- **DATA EXCERPTS**
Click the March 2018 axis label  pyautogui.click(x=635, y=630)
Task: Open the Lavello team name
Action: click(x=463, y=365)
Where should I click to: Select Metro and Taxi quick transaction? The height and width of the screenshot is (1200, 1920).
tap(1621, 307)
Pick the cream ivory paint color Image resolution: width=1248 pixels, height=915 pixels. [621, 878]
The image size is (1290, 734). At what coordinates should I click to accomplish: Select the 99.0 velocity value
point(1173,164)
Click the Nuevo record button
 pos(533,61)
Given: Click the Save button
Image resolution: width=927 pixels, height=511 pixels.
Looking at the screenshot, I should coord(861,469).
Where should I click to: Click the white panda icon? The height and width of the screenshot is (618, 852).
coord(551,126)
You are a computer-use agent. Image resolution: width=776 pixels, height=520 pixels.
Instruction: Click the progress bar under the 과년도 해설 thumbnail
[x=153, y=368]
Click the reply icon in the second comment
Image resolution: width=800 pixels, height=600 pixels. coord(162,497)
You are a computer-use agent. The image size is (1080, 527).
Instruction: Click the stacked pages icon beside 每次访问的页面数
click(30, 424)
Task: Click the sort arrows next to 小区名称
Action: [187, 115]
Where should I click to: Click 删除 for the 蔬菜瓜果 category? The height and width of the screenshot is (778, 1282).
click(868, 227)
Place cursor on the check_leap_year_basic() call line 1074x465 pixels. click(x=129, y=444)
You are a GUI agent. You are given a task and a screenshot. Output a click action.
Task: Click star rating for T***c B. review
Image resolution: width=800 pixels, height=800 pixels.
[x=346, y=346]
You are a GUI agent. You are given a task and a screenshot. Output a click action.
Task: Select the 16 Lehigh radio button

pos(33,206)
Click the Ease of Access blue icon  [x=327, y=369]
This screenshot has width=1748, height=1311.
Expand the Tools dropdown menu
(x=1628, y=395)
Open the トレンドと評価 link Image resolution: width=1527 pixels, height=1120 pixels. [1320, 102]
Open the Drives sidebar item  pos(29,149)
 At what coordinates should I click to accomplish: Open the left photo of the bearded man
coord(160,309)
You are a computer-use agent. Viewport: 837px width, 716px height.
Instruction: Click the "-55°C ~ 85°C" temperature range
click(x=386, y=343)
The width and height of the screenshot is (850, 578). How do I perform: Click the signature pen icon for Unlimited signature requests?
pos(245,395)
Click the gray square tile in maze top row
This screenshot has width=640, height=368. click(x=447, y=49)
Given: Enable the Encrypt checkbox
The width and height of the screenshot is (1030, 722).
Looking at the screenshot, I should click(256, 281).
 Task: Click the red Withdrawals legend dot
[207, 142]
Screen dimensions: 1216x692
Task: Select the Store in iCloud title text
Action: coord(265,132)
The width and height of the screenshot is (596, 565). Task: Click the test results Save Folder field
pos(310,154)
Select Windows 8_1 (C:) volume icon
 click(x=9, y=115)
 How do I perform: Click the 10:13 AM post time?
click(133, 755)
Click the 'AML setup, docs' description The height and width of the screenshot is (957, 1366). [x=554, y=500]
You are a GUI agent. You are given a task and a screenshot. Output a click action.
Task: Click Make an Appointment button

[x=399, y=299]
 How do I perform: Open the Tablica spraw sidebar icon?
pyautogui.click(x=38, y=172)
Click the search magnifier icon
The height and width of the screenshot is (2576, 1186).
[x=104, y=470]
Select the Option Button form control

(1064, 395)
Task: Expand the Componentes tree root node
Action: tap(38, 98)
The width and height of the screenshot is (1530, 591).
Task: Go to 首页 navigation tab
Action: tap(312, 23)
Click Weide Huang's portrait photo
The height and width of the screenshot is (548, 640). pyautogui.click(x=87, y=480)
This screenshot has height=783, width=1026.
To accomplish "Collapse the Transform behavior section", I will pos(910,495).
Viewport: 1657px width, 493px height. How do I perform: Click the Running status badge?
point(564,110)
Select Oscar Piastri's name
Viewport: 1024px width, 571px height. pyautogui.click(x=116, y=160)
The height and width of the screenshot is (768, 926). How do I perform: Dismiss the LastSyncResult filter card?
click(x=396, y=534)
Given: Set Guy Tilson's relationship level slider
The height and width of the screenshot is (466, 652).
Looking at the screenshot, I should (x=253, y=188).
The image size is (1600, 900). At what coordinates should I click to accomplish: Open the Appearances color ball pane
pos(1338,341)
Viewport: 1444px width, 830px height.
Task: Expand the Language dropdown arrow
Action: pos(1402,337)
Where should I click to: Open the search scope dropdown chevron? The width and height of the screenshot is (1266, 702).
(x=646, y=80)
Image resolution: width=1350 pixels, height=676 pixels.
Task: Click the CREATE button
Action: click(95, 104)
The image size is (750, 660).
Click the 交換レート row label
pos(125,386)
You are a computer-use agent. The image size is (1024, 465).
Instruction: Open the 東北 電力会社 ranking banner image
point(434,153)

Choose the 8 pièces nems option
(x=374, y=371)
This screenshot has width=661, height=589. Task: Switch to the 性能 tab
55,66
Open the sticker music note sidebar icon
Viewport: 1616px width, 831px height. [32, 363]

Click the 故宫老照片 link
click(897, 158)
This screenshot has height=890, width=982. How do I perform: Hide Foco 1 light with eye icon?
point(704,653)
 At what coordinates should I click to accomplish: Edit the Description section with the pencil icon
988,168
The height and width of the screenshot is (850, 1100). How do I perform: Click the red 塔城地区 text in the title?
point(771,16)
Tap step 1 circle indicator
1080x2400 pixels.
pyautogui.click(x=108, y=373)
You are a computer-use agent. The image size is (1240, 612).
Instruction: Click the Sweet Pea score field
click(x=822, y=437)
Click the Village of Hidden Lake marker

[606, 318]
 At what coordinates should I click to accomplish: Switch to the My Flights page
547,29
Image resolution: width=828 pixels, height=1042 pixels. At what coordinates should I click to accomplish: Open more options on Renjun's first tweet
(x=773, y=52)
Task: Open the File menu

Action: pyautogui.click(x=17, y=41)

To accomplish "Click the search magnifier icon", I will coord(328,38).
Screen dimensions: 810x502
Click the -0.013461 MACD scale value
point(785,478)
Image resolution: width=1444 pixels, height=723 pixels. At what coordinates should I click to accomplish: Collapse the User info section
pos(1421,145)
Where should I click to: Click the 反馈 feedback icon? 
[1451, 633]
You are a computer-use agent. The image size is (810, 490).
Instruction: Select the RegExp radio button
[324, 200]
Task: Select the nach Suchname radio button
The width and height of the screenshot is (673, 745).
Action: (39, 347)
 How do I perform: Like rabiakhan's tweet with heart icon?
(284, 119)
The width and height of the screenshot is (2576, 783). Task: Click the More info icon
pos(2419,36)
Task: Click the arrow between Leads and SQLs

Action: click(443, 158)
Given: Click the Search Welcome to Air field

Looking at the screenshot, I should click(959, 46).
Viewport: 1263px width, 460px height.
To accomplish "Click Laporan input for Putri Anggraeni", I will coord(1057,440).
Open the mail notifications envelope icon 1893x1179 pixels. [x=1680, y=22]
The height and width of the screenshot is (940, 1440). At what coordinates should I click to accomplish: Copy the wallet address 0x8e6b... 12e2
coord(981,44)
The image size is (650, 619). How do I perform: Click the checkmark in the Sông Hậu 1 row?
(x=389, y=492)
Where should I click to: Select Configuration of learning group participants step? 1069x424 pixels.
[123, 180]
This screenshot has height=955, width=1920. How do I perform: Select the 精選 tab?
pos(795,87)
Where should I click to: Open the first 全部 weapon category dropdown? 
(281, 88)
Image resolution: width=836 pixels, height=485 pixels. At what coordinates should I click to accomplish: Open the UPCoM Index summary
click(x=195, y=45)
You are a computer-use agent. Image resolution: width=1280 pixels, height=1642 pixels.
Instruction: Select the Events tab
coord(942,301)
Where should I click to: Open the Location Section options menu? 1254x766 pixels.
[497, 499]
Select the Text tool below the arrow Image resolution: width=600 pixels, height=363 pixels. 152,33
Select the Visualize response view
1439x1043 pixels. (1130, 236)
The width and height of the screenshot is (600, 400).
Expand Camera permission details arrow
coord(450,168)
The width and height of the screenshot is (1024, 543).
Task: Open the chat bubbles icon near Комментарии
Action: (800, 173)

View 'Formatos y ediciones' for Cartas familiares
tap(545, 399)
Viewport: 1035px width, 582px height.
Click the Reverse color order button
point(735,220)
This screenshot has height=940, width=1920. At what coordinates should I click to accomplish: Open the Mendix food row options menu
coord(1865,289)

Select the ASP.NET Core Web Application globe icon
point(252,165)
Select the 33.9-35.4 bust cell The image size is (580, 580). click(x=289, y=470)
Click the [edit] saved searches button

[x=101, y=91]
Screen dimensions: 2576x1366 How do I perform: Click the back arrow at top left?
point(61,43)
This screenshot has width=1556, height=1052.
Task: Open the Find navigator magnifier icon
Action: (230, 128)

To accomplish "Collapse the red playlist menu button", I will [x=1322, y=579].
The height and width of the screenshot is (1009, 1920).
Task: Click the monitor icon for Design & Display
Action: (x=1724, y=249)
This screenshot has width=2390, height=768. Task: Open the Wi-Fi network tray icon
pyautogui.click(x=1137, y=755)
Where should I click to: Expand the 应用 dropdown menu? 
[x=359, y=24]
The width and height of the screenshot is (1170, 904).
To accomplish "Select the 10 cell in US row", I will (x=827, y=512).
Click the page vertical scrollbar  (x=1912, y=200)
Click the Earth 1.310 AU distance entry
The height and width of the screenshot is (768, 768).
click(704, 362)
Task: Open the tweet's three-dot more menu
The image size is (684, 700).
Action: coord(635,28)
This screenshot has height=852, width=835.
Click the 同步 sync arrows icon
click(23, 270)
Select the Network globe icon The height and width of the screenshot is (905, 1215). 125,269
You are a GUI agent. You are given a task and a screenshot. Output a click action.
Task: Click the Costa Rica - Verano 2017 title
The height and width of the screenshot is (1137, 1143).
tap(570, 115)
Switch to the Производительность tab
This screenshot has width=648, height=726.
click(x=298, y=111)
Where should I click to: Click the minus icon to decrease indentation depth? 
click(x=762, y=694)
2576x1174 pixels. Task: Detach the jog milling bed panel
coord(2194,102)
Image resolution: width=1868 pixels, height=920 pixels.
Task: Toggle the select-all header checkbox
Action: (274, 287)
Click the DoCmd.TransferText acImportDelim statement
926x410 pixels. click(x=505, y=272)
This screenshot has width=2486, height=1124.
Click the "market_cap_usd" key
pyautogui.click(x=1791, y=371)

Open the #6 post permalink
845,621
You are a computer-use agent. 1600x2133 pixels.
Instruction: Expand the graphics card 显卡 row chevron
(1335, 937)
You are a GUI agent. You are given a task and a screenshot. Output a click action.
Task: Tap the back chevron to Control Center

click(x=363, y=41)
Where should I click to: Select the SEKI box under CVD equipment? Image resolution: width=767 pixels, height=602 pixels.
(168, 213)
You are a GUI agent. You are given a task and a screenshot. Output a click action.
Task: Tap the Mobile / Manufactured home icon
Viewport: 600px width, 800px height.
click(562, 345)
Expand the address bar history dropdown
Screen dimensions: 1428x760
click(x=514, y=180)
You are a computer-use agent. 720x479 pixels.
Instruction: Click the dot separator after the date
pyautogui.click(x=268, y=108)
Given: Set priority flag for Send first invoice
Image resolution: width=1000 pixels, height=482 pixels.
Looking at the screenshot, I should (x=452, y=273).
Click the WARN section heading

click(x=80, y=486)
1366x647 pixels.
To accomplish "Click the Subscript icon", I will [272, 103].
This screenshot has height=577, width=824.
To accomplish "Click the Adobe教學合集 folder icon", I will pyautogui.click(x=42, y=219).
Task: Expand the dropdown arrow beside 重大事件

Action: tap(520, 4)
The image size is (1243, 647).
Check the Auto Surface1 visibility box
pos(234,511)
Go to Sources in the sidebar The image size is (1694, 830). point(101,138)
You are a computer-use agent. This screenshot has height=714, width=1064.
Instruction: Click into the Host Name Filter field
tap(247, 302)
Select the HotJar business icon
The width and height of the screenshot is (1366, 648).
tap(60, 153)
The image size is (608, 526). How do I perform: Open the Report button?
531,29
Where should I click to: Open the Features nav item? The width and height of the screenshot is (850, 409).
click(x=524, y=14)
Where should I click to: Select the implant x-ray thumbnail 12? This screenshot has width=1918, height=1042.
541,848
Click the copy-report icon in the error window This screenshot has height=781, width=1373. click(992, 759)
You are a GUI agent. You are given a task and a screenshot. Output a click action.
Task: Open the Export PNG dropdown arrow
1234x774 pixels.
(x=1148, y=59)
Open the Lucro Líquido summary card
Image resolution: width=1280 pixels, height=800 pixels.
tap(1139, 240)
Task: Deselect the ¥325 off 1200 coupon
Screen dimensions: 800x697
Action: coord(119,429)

- **WHAT IS EXPECTED**
Return a word-for-word copy of the lines above from the one holding "Open the Drives" through the one holding "You are a computer-use agent. Viewport: 837px", with both of them included and nothing besides.

- **EXERCISE SOLUTION**
Open the Drives sidebar item  pos(29,149)
 At what coordinates should I click to accomplish: Open the left photo of the bearded man
coord(160,309)
You are a computer-use agent. Viewport: 837px width, 716px height.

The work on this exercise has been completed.